Palace of Justice Siege - The Assault

The Assault

The operation to retake the building was led by General Jesús Armando Arias Cabrales, commander of the Thirteenth Army Brigade in Bogotá; he appointed Colonel Alfonso Plazas, commander of an armored cavalry battalion, to personally oversee the operation. The retaking of the building began that day and ended on 7 November, when Army troops stormed the Palace of Justice, after having occupied some of the lower floors during the first day of the siege. After surrounding the building with EE-9 Cascavel armored cars and soldiers with automatic weapons, they stormed the building sometime after 2 pm. The EE-9s knocked down the building's massive doorway, and even made some direct hits against the structure's external walls.

The official version of the attack holds that, in an effort to complete one of the 2 objectives they had assaulted the palace for, the M-19 guerrillas burnt different criminal records containing proof and warrants against many members of the group. It is also believed, but argued whether they also burnt records against Pablo Escobar, one of the nation's biggest drug traffickers at the time. However, "no one knows with absolutely certainty what happened. The results of the tests carried out later by ballistics experts and investigators demonstrated the most likely cause to have been the recoil effect of the army's rockets. Tests proved that if fired by a soldier standing twenty feet of wood-lined walls of the library that housed Colombian legal archives, the intense heat generated by the rocket's rear blast could have ignited the wooden paneling.
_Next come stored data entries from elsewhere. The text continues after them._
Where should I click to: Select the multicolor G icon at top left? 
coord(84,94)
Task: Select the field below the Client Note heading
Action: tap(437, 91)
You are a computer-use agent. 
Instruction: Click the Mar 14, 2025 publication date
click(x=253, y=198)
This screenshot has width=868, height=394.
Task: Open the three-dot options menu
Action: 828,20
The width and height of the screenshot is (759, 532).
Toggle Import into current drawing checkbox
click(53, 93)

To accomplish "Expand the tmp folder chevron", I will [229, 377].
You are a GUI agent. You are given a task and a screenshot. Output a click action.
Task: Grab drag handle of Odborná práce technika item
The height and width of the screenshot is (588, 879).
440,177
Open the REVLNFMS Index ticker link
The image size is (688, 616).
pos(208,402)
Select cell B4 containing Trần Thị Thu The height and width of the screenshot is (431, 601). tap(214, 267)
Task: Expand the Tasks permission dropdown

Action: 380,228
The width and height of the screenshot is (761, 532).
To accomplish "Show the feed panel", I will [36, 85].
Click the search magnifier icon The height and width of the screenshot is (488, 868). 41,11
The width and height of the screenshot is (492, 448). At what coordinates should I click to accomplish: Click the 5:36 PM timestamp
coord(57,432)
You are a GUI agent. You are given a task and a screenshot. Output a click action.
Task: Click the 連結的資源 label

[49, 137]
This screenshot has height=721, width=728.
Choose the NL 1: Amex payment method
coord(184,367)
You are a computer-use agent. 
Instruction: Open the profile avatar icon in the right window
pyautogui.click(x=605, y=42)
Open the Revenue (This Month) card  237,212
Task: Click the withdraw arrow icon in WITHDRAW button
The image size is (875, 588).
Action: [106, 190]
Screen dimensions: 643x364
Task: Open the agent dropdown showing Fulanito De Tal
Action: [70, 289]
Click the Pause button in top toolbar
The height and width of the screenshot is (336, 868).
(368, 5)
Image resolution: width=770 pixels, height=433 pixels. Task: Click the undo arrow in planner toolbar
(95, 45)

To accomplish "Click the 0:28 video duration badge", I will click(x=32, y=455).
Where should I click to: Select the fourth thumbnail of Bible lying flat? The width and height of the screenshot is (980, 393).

In any event, in a shelved area stacked high with old papers, files, books, and newspapers, the quantity of explosives used by the military virtually guaranteed a conflagration." In total, over 6000 different documents were burned. The fire lasted about 2 days, even with efforts from firemen to try and smother the flames. An investigated theory to the "disappearance" of the missing entities in the siege is that they were charred in the fire, and were not able to be identified in any way, and without having been found, these entities are regarded as missing in action. This theory is still being studied in the different trials of the case.

More than 100 people died during the final assault on the Palace. Those killed consisted of hostages, soldiers, and guerrillas, including their leader Andrés Almarales and four other senior commanders of M-19. After the raid, another Supreme Court justice died in a hospital after suffering a heart attack.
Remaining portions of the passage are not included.